### What you will do
Begin at the line below that has "Click the MAG" and stop after the line that has "You are a computer-use agent. Viewport: 1363px". Please restate only those lines, word for word.

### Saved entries
# # # # # # #

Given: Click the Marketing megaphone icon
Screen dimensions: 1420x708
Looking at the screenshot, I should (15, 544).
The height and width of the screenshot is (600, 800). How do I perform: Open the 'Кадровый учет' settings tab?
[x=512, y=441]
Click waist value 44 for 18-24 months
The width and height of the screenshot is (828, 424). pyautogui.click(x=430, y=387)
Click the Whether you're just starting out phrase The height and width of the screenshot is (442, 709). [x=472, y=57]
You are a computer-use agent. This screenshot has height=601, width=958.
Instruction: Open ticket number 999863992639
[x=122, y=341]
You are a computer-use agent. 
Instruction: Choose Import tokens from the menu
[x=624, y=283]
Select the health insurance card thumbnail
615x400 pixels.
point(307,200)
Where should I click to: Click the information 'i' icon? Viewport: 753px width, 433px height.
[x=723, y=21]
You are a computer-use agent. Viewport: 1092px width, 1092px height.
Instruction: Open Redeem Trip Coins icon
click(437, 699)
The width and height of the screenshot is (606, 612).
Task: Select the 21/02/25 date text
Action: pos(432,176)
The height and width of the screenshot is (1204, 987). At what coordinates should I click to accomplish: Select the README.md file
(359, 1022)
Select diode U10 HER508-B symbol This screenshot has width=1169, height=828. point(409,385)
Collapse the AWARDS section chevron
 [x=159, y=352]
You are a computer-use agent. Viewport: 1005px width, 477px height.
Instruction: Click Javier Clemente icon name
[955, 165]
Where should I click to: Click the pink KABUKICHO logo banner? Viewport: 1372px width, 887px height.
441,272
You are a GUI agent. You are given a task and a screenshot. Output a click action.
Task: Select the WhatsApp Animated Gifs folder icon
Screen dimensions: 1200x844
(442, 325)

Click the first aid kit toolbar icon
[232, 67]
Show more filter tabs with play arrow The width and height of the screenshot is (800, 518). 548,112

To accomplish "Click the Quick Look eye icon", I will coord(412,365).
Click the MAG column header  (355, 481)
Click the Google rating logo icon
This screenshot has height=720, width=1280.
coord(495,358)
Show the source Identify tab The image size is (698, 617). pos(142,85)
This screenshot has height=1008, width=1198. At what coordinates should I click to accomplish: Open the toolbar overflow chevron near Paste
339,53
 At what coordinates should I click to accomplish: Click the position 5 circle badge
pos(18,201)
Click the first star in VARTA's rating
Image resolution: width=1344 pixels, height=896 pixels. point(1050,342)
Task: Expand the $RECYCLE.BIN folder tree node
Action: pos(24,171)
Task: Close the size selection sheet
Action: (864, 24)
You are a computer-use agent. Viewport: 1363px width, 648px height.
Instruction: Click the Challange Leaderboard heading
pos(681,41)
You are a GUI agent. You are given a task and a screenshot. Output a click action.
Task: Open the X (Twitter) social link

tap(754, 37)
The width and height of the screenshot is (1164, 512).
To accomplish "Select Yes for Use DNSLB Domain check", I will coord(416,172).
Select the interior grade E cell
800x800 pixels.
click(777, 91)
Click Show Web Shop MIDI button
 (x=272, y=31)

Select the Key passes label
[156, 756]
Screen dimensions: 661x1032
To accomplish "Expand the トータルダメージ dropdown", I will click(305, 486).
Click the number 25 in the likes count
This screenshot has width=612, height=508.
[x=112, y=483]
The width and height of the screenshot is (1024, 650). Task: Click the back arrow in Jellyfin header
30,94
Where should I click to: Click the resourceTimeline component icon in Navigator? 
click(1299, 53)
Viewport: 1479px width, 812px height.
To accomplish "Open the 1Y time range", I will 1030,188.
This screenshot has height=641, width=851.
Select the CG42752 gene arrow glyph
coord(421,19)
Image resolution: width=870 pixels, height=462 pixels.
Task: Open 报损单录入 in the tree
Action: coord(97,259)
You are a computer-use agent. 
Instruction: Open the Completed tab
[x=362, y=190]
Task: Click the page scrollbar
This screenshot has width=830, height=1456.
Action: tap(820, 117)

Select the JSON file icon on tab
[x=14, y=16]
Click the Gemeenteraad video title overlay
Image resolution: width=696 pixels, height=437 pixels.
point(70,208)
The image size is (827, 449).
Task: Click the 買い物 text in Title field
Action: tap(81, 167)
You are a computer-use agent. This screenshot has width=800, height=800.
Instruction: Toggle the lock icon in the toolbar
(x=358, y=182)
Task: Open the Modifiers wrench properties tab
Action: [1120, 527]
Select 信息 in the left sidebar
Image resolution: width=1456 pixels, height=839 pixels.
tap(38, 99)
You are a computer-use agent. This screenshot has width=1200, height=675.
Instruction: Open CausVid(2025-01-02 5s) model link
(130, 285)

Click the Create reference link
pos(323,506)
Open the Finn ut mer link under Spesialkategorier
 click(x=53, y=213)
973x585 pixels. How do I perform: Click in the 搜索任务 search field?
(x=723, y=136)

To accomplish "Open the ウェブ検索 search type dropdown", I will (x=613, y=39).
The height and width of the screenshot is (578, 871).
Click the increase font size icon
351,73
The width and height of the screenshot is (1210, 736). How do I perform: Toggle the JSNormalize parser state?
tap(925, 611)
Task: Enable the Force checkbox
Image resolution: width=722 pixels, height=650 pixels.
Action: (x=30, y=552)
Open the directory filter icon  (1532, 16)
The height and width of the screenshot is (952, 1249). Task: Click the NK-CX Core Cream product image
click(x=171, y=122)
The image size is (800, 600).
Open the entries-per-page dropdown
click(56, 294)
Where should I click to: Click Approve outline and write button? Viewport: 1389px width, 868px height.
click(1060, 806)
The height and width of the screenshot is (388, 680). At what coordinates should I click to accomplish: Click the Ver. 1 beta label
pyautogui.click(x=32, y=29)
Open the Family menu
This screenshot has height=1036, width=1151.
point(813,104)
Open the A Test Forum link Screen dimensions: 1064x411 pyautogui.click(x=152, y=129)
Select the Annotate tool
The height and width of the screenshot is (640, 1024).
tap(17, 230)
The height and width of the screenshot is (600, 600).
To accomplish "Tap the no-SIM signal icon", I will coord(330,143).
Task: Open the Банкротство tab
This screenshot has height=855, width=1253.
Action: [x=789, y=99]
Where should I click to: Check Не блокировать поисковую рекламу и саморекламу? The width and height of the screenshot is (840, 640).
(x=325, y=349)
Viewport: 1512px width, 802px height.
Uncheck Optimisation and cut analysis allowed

# # # # # # #

### Answer space
Click the MAG column header  (355, 481)
Click the Google rating logo icon
This screenshot has height=720, width=1280.
coord(495,358)
Show the source Identify tab The image size is (698, 617). pos(142,85)
This screenshot has height=1008, width=1198. At what coordinates should I click to accomplish: Open the toolbar overflow chevron near Paste
339,53
 At what coordinates should I click to accomplish: Click the position 5 circle badge
pos(18,201)
Click the first star in VARTA's rating
Image resolution: width=1344 pixels, height=896 pixels. point(1050,342)
Task: Expand the $RECYCLE.BIN folder tree node
Action: pos(24,171)
Task: Close the size selection sheet
Action: (864, 24)
You are a computer-use agent. Viewport: 1363px width, 648px height.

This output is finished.